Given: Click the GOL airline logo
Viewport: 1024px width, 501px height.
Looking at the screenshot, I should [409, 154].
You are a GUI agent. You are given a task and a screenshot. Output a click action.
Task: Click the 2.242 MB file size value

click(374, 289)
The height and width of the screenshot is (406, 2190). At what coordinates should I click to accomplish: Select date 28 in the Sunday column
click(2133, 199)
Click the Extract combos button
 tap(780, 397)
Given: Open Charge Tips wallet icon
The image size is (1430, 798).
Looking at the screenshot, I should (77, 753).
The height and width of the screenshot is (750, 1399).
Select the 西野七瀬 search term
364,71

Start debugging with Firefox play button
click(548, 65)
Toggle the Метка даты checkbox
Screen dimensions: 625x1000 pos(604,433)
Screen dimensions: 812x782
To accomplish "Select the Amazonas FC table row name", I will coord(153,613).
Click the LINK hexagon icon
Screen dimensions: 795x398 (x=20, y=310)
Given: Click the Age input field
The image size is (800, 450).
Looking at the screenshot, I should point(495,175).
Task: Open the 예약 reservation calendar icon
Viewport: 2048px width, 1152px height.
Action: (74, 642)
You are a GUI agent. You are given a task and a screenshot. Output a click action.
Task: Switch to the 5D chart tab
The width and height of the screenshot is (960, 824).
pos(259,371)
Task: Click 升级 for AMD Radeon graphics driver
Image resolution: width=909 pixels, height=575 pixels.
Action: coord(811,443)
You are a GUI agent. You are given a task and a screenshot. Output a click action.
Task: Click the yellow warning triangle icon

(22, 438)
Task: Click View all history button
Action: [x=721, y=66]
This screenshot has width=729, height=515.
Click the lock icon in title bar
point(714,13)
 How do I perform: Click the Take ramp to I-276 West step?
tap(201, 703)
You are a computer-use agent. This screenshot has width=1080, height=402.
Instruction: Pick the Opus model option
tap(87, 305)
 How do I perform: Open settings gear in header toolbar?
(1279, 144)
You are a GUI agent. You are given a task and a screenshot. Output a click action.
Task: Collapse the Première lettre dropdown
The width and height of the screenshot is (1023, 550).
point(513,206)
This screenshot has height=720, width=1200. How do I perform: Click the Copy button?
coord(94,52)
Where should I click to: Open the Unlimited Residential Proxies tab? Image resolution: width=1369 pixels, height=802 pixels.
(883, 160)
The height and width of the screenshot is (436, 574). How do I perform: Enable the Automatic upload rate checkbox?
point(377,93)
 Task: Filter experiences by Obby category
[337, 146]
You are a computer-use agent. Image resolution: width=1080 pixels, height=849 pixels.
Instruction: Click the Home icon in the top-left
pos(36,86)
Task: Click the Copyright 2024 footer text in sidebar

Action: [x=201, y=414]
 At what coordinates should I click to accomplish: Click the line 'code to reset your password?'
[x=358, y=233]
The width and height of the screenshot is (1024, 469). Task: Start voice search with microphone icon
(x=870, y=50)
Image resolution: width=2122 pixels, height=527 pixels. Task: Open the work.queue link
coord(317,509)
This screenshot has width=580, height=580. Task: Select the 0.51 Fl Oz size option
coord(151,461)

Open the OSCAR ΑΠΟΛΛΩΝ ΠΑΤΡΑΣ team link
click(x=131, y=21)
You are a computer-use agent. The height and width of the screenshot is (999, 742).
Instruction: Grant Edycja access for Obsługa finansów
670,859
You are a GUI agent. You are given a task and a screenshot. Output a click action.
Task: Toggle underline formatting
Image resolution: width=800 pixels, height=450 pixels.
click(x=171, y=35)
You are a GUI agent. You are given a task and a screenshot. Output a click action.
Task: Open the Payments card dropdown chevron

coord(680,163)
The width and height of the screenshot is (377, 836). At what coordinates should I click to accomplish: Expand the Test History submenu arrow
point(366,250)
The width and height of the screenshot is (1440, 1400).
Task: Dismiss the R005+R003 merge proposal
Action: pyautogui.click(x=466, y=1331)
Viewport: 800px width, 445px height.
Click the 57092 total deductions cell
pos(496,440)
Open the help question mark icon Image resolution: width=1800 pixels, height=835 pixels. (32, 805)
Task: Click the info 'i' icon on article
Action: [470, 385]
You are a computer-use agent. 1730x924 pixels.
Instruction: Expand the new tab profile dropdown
┄┄┄┄┄┄┄┄┄┄
Copy exactly the lines running from the one that holds "The width and height of the screenshot is (377, 836)." to the last line of the listing above. Include both of those lines.

The width and height of the screenshot is (377, 836). At what coordinates should I click to accomplish: Expand the Test History submenu arrow
point(366,250)
The width and height of the screenshot is (1440, 1400).
Task: Dismiss the R005+R003 merge proposal
Action: pyautogui.click(x=466, y=1331)
Viewport: 800px width, 445px height.
Click the 57092 total deductions cell
pos(496,440)
Open the help question mark icon Image resolution: width=1800 pixels, height=835 pixels. (32, 805)
Task: Click the info 'i' icon on article
Action: [470, 385]
You are a computer-use agent. 1730x924 pixels.
Instruction: Expand the new tab profile dropdown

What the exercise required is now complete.